Brock research shows dengue antibodies may enhance Zika infection

Antibodies that fight dengue fever could potentially enhance Zika infection, a Brock University research team has found.

But the team, consisting of PhD student Jeremia Coish and his supervisor, Associate Professor of Health Sciences Adam MacNeil, says it’s still too soon to say whether a person who has had dengue fever is more susceptible to infection from the Zika virus.

In their research, published July 5, Coish and MacNeil obtained dengue fever antibodies from people who had been exposed to the virus and added them to a dish containing the Zika virus. Antibodies are proteins the immune system produces to protect the body against foreign substances, like viruses.

The duo then exposed the mixture to human mast cells — immune cells found in the skin where an infected mosquito carrying Zika would bite.

Though most well known for their role in allergy, mast cells, like other immune cells, protect the body from infections caused by pathogens such as parasites, bacteria and viruses, maintaining healthy tissue in the process.

“These dengue antibodies can bind to Zika and enhance the infection process through our mast cells,” Coish says.

“The dengue antibodies increased the infection of these mast cells by two orders of magnitude, so, hundreds of times more infection, which is really significant in the context of virology,” says MacNeil.

Coish says the mechanism responsible for this process is a rare paradoxical event called antibody-dependent enhancement (ADE), which occurs when a previous immune response to a virus counter-intuitively renders an individual more susceptible to a subsequent similar infection.

Coish and MacNeil’s work demonstrates “for the first time that anti-dengue antibodies enhanced infectious Zika virus replication in a mast cell model,” says the research paper.

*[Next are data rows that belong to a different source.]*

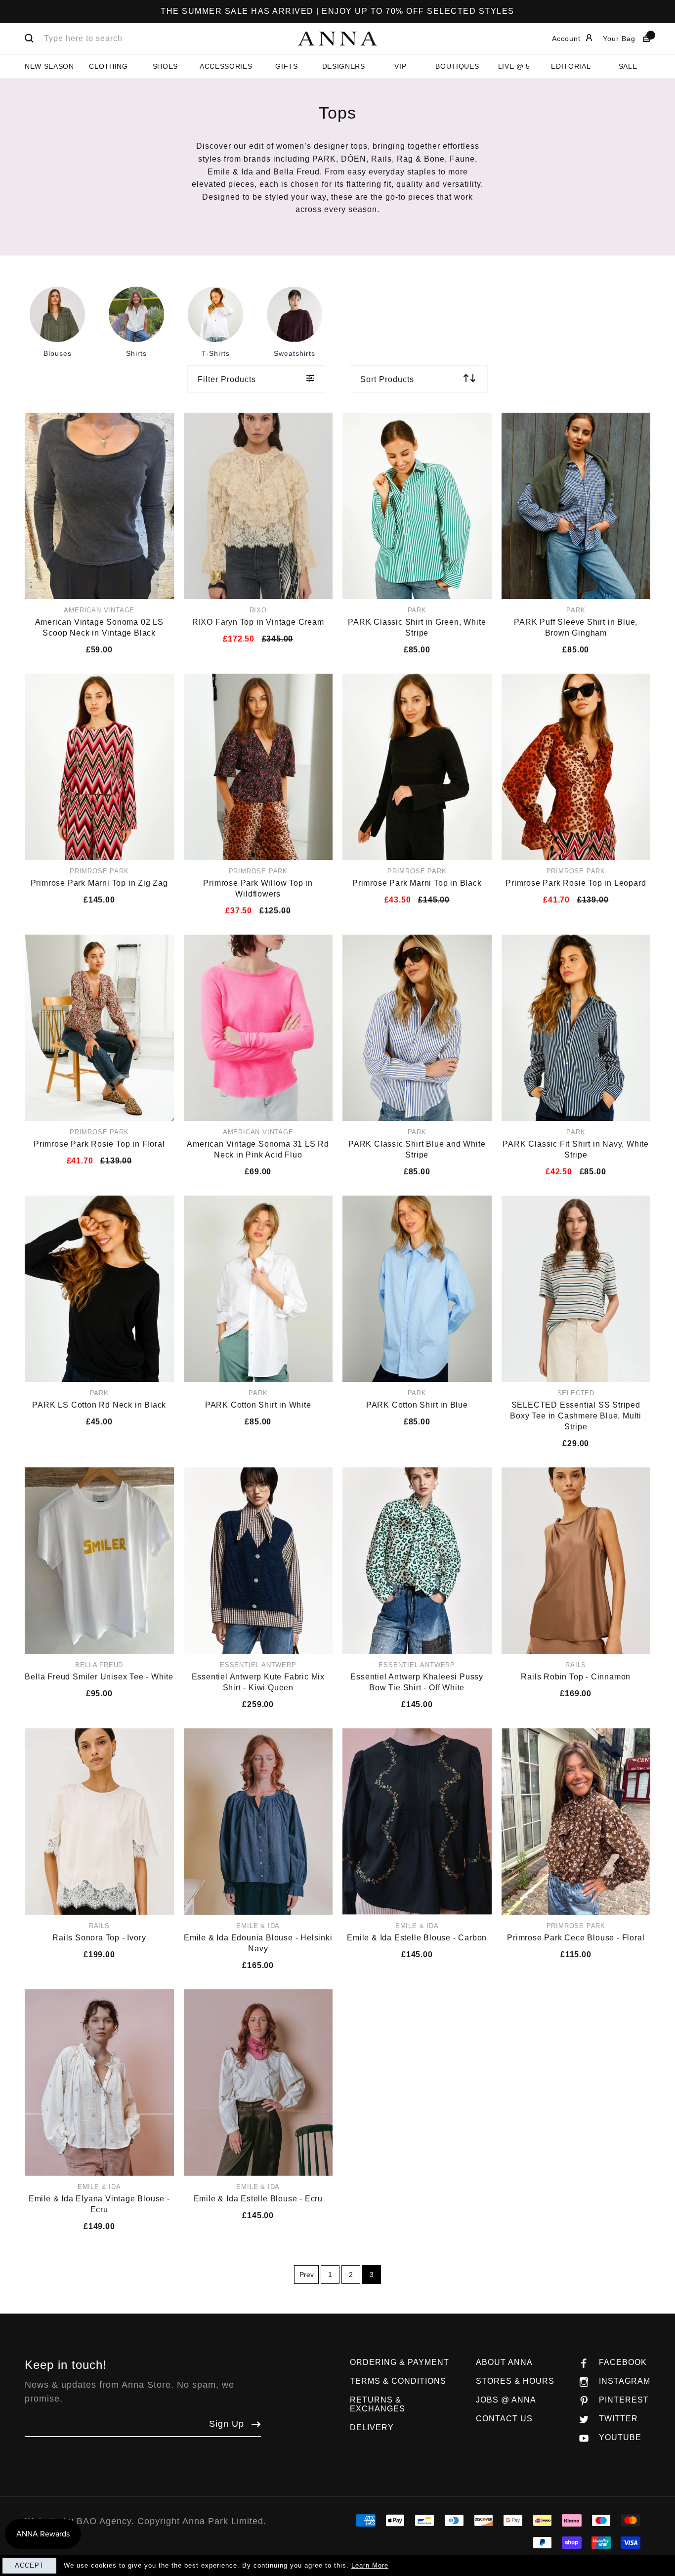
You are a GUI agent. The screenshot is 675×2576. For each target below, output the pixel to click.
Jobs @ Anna (506, 2400)
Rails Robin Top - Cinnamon (576, 1677)
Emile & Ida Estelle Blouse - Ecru (258, 2198)
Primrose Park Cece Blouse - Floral (575, 1937)
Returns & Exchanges (377, 2404)
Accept (29, 2565)
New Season (49, 66)
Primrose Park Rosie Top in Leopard (576, 883)
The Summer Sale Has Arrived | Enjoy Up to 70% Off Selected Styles (337, 11)
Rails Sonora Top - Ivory (99, 1937)
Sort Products (387, 379)
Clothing (108, 66)
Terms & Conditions (398, 2381)
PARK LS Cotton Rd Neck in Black (99, 1405)
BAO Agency (104, 2521)
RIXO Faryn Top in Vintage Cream (258, 622)
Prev (306, 2274)
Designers (343, 66)
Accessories (226, 66)
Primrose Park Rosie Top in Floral (99, 1144)
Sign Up (226, 2424)
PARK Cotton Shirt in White (258, 1405)
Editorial (571, 66)
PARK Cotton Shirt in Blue (417, 1405)
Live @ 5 (514, 66)
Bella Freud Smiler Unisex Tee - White (99, 1677)
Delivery (372, 2427)
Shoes (165, 66)
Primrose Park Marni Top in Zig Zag (99, 883)
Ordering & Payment (399, 2362)
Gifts (286, 66)
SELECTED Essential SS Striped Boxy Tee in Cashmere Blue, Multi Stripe (575, 1416)
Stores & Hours (515, 2381)
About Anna (504, 2362)
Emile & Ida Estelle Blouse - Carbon (417, 1937)
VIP (400, 66)
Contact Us (504, 2418)
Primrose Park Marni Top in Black (417, 883)
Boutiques (457, 66)
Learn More (369, 2565)
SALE (628, 66)
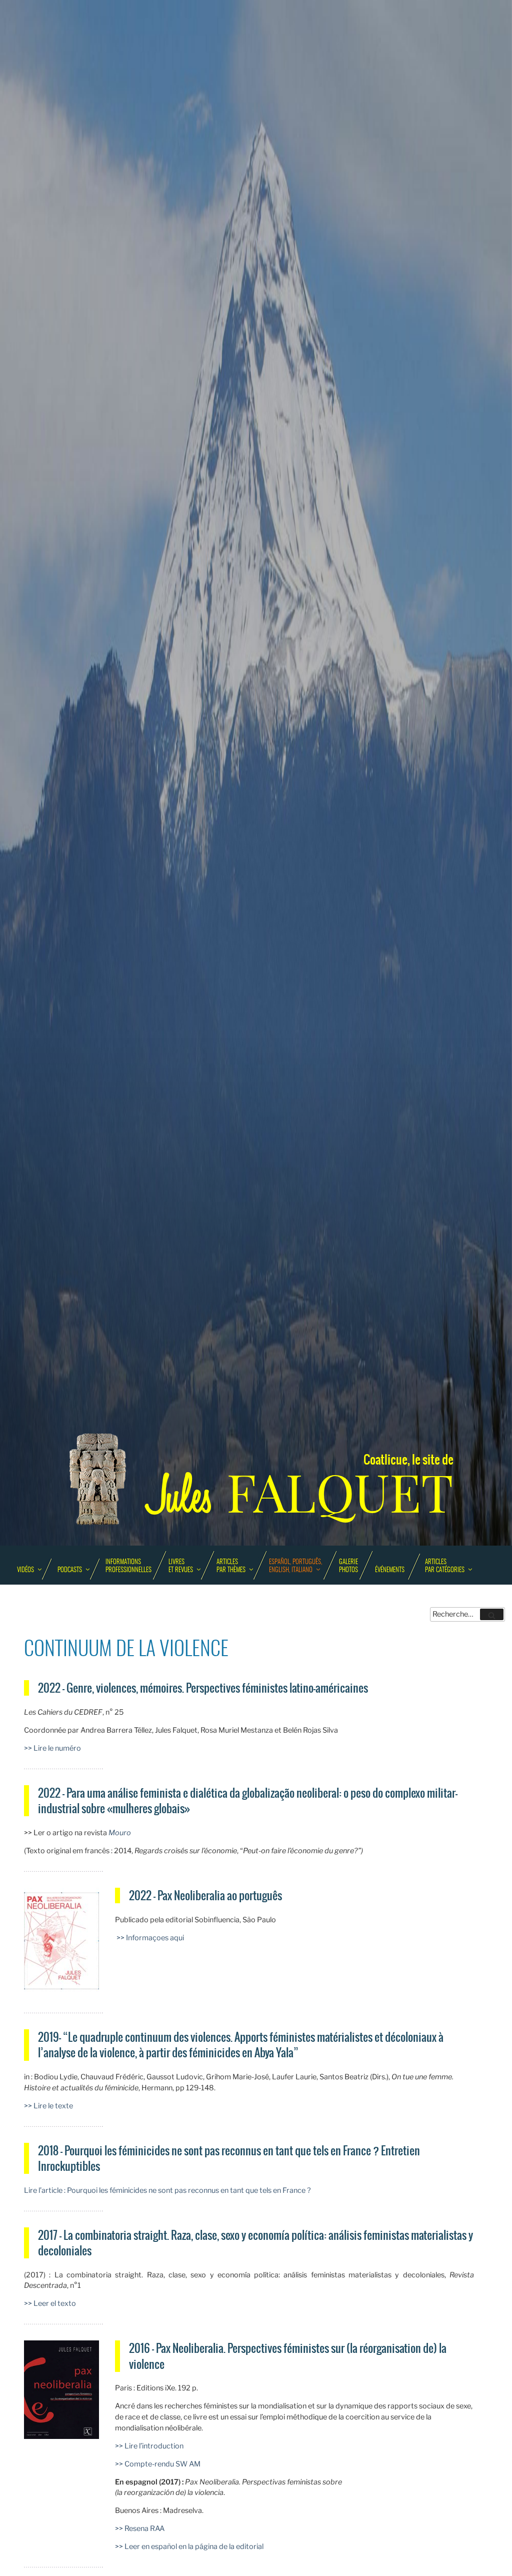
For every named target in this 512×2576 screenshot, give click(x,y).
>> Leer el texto (50, 2303)
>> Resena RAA (139, 2528)
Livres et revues (180, 1566)
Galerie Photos (348, 1566)
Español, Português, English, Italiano (295, 1566)
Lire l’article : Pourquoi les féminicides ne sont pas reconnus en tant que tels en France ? (167, 2190)
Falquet (301, 1493)
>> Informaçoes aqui (149, 1937)
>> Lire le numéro (52, 1748)
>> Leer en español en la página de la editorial (189, 2546)
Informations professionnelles (129, 1566)
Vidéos (25, 1570)
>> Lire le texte (48, 2105)
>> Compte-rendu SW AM (157, 2463)
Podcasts (70, 1570)
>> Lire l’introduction (149, 2445)
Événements (389, 1570)
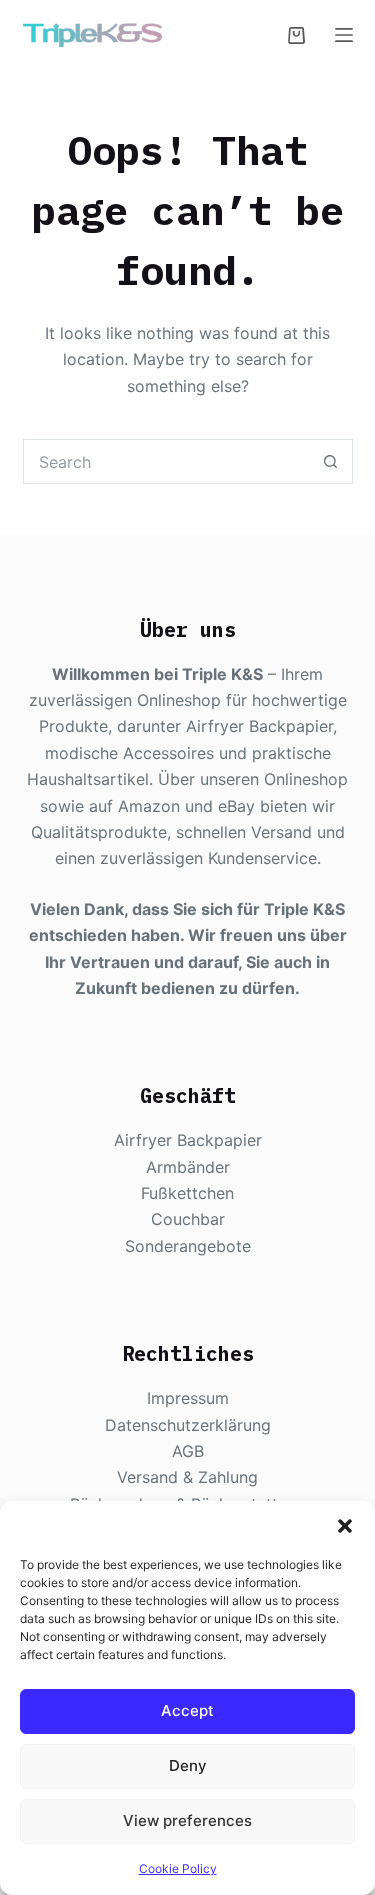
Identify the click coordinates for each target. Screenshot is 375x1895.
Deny (188, 1765)
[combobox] (166, 461)
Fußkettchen (187, 1193)
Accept (187, 1710)
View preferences (187, 1820)
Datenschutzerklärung (188, 1425)
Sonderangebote (188, 1246)
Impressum (188, 1398)
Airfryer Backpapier (188, 1140)
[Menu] (344, 35)
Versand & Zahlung (187, 1477)
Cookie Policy (178, 1868)
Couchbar (188, 1219)
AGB (188, 1451)
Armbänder (188, 1167)
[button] (345, 1526)
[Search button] (330, 461)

Their findings lay the groundwork and emphasize the need for future epidemiological research to see if and how the same phenomenon that occurs in the laboratory dish will take place in the human body—a phenomenon that is speculated to have contributed to the recent Latin America Zika outbreak.

“This in-vitro work provides the rationale to study these research questions in whole organisms,” says Coish.

The viruses causing both dengue fever and Zika diseases are transmitted to humans from infected mosquitos.

Dengue fever, found mainly in cities and towns in tropical and subtropical regions, can cause severe flu-like symptoms. In some cases, it can lead to dengue haemorrhagic fever, which affects the body’s vasculature, resulting in significant internal bleeding and organ failure.

Zika virus disease, found in Africa, the Americas, Asia and the Pacific, can cause infants to be born with microcephaly and other congenital malformations and complications if contracted during pregnancy. An increased risk of neurologic complications is associated with Zika virus infection in adults and children, including Guillain-Barré syndrome, neuropathy and myelitis.

The team’s research recently received accolades from the Canadian Society for Immunology in Halifax, where Coish collected a presentation award.

Funding from the Natural Sciences and Engineering Research Council of Canada, Canada Foundation for Innovation, Ontario Research Fund and Brock University supported this discovery research.